Uninsured and unable to afford private care, Gibson drifted through gaps that have long existed but have grown wider since legislators set out to reform mental health with a prescription for privatization.
Without treatment, Gibson's family says, his paranoia and anger deepened. He claimed to see ghosts in his home.
Tuesday morning, a young man with no criminal record stole a rental car, robbed a convenience store at gunpoint and lost his life while putting others at risk.
"What happened with this young man is symptomatic of a system crumbling apart," said Frank Edwards, president of the Wake County chapter of the National Alliance on Mental Illness. "It's tragic. People are falling through the cracks. But it seems to take either a fatality or a lawsuit for the powers that be to pay attention."
Family members say Gibson kept to himself and had few friends. Since he was s boy, he had absorbed knowledge like a sponge, voraciously consuming books on human anatomy, religion, survival skills and fast cars. He was about 6 feet tall, but so thin and frail an uncle said he looked as if a hug might might break a bone.
With his parents divorced, he lived with his mother in Charlotte, graduating from East Mecklenburg High School. He moved to Raleigh to live with his father and enroll at Wake Technical Community College, which offered health sciences classes that piqued his interest.

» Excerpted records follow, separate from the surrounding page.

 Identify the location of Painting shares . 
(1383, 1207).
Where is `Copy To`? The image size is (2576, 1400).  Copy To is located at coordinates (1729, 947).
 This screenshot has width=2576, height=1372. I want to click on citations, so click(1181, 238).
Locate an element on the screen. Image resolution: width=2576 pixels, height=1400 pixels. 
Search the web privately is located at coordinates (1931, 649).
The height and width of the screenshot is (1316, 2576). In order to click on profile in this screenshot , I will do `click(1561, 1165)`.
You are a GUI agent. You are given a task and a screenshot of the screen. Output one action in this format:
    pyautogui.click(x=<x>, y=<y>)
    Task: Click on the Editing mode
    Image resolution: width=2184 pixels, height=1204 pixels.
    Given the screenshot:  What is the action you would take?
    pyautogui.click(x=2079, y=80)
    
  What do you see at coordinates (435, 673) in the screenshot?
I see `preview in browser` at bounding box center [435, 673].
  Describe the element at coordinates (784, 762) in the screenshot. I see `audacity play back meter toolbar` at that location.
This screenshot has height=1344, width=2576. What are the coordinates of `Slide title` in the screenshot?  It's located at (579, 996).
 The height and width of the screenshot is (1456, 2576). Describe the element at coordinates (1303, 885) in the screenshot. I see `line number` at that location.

Albert Gibson says his son soon started having problems. He dropped out of college and went to work in a string of low-wage fast-food jobs.
On April 12, in the same week a mentally ill student at Virginia Tech killed 32 classmates and teachers before killing himself, Albert Gibson sought help after learning that his son had sought to buy a handgun. The father went to the magistrate's office with concerns that his son was going into rages, talking to himself and acting paranoid that his family was out to get him.
Assessed by countyThe following morning, Raleigh police arrived at the Gibson home near downtown Raleigh and took Stephen Gibson for an evaluation at Wake's Crisis and Assessment Service, a county-run mental health facility on Falstaff Road, behind WakeMed hospital.
An emergency services clinician interviewed Gibson about 12:30 p.m. and determined he was probably suffering from a psychotic disorder, according to his evaluation report.
Psychotic disorders, such as schizophrenia, are treatable with antipsychotic drugs and psychotherapy.
Described as "very bright; has job skills," Gibson was observed talking to himself. During the interview he said he had no plan to commit suicide or murder, a key measure used to determine whether a patient should be committed against his will. And he denied having a gun, saying that he had only gotten pistol permits because he enjoyed collecting official documents and certificates.
But as the staff probed deeper during his long evaluation, the file says he seemed paranoid, claiming that his father owed him $1,200 for landscaping work and that family members had accused him of damaging his father's car, which he denied. He was agitated, making references to "hurting people" if he didn't get the money.